I’m taking summer sessions for college and one class is Biology. One topic we went over was about the CNS and how the spinal cord has 31 different pairs of segments in it and are labeled in different groups (cervical, thoracic, lumbar, sacral and coccygeal). Each group is associated with different muscles (ie-cervical associated with deltoids, triceps, and etc.). So, it got me thinking, if people kept a better posture and positioned their bodies to the natural curvatures of their spinal cord in and out the gym, would that create bigger lifts??? (b/c it may put more input from the spinal cord to the muscles via neuromuscular junction?)
…I have NO idea if this is true or not, but in my head it makes sense…can anyone shed some light on this topic to this undergrad?
yeah thats why they always say USE GOOD FORM.
each muscle workout has its own certain GOOD FROM you should be using.
Better results and prevents you from injury.
your normal everyday posture certainly has an effect on lifting. I think I understand your thought process with the spinal nerve involvement. If you are walking around, or sitting around with poor posture, the extra stresses placed on the musculoskeletal system effects the way that muscle is supposed to work. for example: if you slouch and round your shoulders forward, the muscles in your chest will become overworked and tight and the muscles in your back will get underused and weak. The underused muscles will begin to atrophy. There will still be nerve innervation to the area and signals will still travel to and from the area, however, since the stress placed on the back muscles from the overpowering opposing chest muscle will cause the back muscles to stop doing the job they’re supposed to do. The good thing is that the innervation is still there and it can be corrected through awareness and therapy. The bad thing is that if you do not correct your posture when it is still in the functional stage, over time it may become structural/permanent. If that occurs you will certainly be looking at impingement syndromes or other associated nerve issues.
Here is how postural issues can effect lifting and strength. Lets try to stay along with the chest/back example from above and look at the bench press.
You have tight shoulders and chest and weak/atrophied back. The tightness in your chest also creates weakness in the chest. Tightness decreases ROM so right off the bat you can’t perform the movement correctly because you can’t reach depth. one element that is often overlooked in a bench is the back involvement. In simple terms, you want your shoulder blades to be set just right so you can use you back to support the movement. If the shoulder blades are constantly protracted, the rhomboids are weak and can’t be utilized in this movement. Also, the sarratus anterior (muscle that keeps the shoulder blade firm on the back) is also weak and you may even have winged scapula. Chances are you can’t properly set your back.
With uncorrected deviated posture you unknowingly walk into the gym with a diminished capacity for reaching your full weight lifting potential.
Bench is one example, the simplest one I could give. Pelvic misalignment will have an affect on squat/DL/anything using hip mobility.

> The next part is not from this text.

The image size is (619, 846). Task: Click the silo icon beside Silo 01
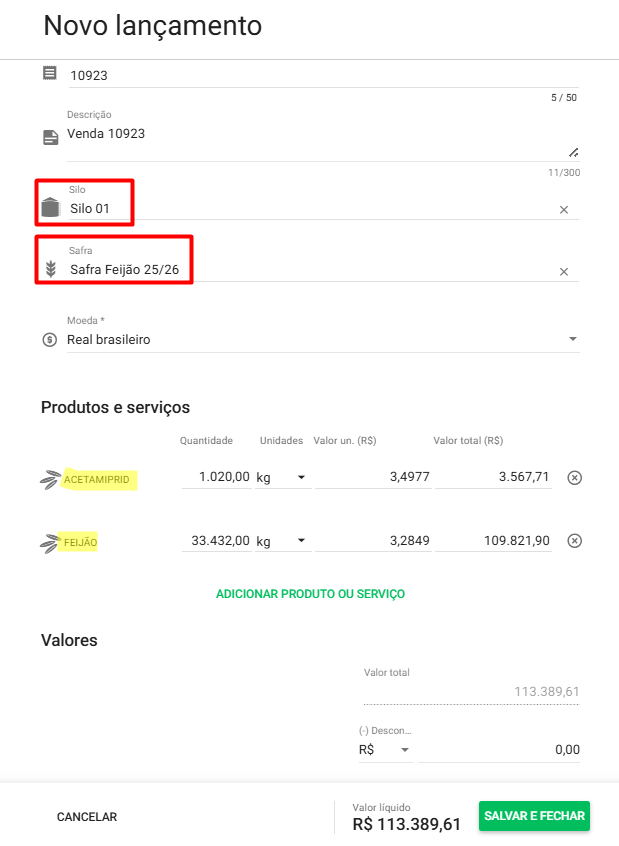coord(51,208)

In a long winded answer, spinal nerve involvement usually is not a cause of poor posture unless there is a leasion/trauma/illness present that is damaging at the NS level. Repetitive stress from poor posture will have an effect on the NS over time.
Hope this makes it more clear.
This is the fundamental theory behind old school chiropractic theory, no?

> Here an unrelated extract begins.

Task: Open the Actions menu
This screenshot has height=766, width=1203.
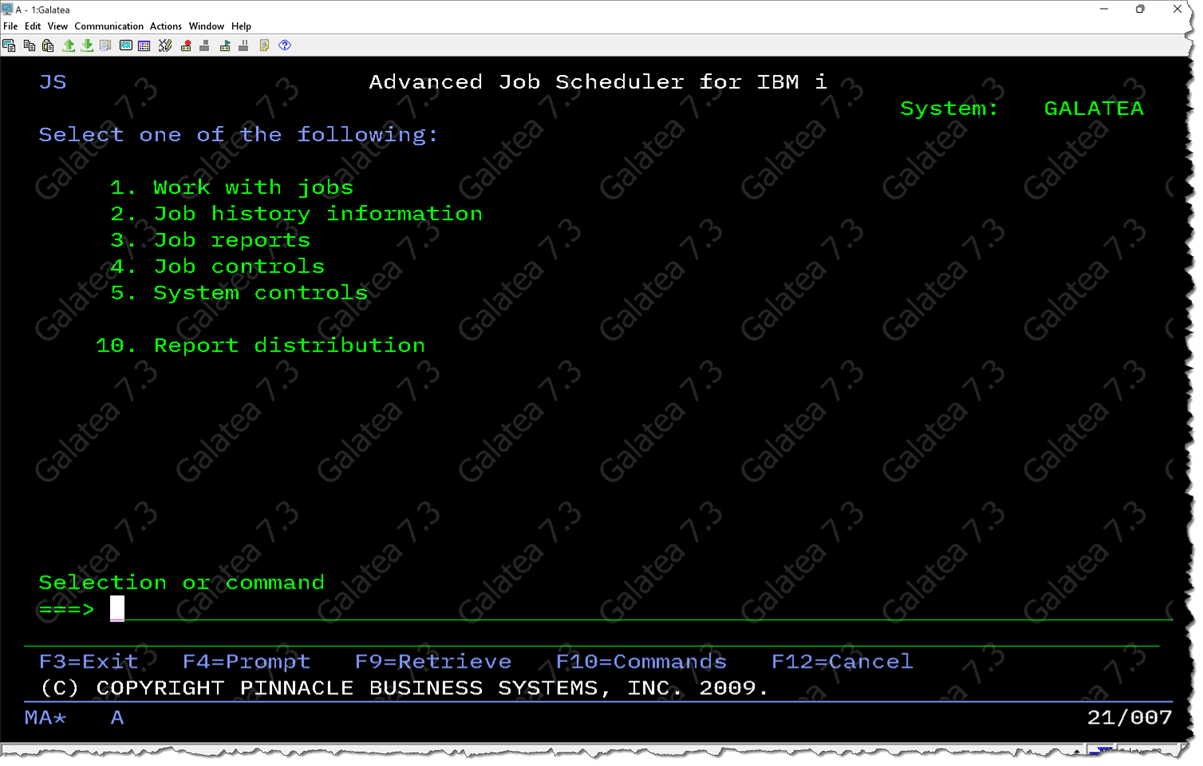Action: 166,26
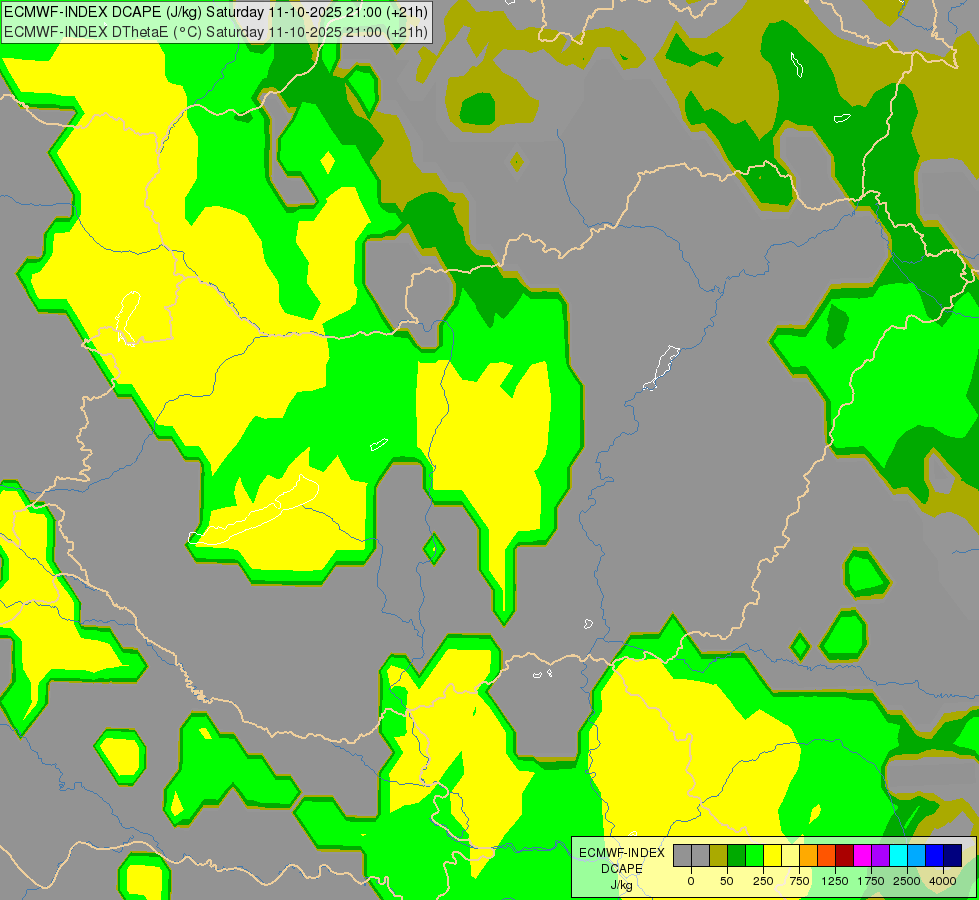Click the 1250 legend scale label

(835, 881)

There is a lot of avenues for better posture improving lifts. Abnormal postures/stress usually affect the discs, which in turn can impinge the spinal nerve roots. Besides the pain aspect there can be delayed sensory, motor and propioceptive transmissions.
Poor posture in the gym causes decreased function mostly from poor leverage and transfer of force.
[quote]conorh wrote:
This is the fundamental theory behind old school chiropractic theory, no?[/quote]
I can’t state what chiropractors are taught in school. In Kinesiology, we discuss movement analysis and this topic to a great deal as well as in Massage therapy. I also don’t think I would call it a theory as much as I would go on to state that the research had been performed to a great extent to provide more information on postural dysfunctions and the ailments they may cause.
As a former competitive weight lifter I can attest to the effects in performance even a slight imbalance in posture can cause.